米軍、チェック不完全認める 夜間外出禁止違反で
沖縄県内で相次ぐ米兵による事件の再発防止策を協議するため、外務省沖縄事務所は28日、米軍、自治体、県警、沖縄防衛局の担当者による会議を那覇市内で開いた。米軍は在日米軍全兵士を対象に夜間外出を禁止しているが、基地ゲートでの出入りチェックが不完全だと認め、外出禁止違反の米兵を飲食店が米軍に通報するホットラインの開設を提案した。

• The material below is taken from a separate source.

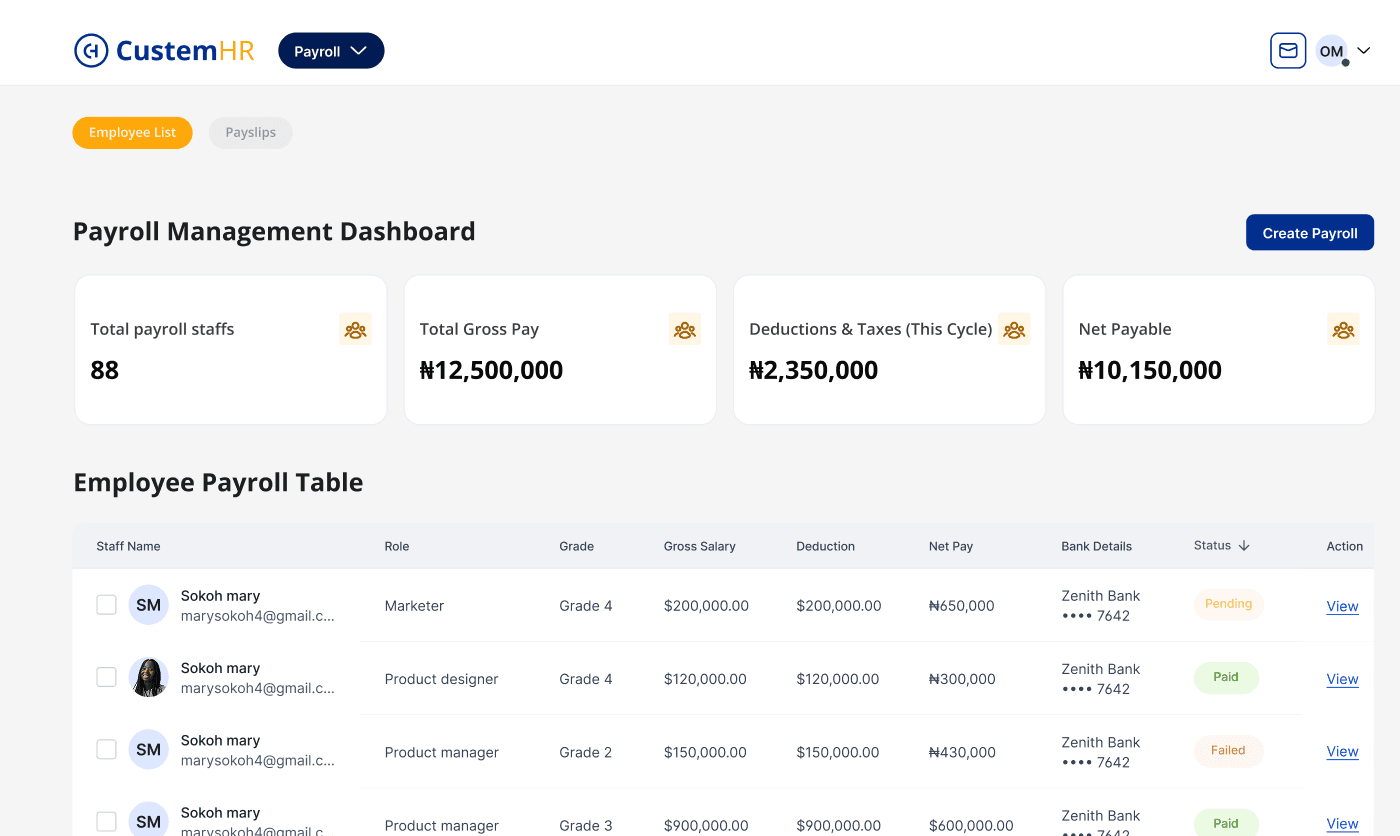
Task: Tick checkbox for the Product designer row
Action: pos(106,678)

沖縄で10月に起きた米兵2人による女性暴行事件を受け、在日米軍は同19日、全兵士に午後11時から翌日午前5時までの外出禁止令を出した。しかし、その後も命令違反の米兵が飲酒後に住居侵入したり、暴行したりする事件が相次いだ。
28日の会議で、米軍側は「ゲートで身分証のチェックをしているが現時点では完全ではなく、努力している」と釈明。読谷村のトリイ通信施設でフェンスのない海側から外出した米兵数人を処分したと報告した。

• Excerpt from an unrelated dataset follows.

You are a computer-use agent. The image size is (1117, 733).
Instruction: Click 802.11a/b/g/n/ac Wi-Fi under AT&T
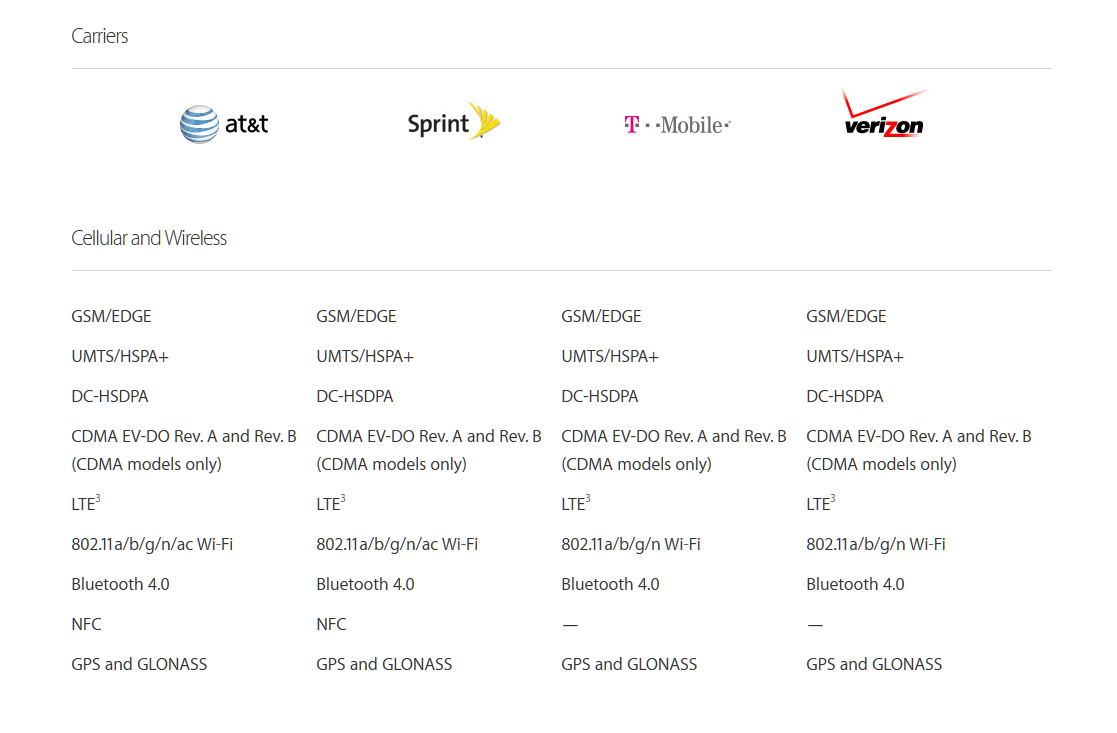click(152, 544)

新たな対策として、外出禁止令を破った米兵らが飲食店などにいた場合、店側が直接、米軍に通報するホットラインの開設を提案。上級下士官らが週末の夜間、沖縄市や宜野湾市などで行っている生活指導巡回を那覇市内でも始めたことも報告した。海軍は、午後11時に隊員が所属部隊に所在確認の電話をする独自の取り組みを始めたと説明した。
ただ、自治体側からは「米軍の再発防止策は効果を上げていない」との批判が続出。外出禁止令については違反者数、所属、処分などを積極的に公表するよう求めた。
森本敏防衛相が27日のアンジェレラ在日米軍司令官との会談で沖縄県警と米軍との共同パトロールを提案したことについて、県警は「米軍基地外の治安確保は日本側の責務だ」として、米憲兵隊との共同パトロールには否定的な意見を述べた。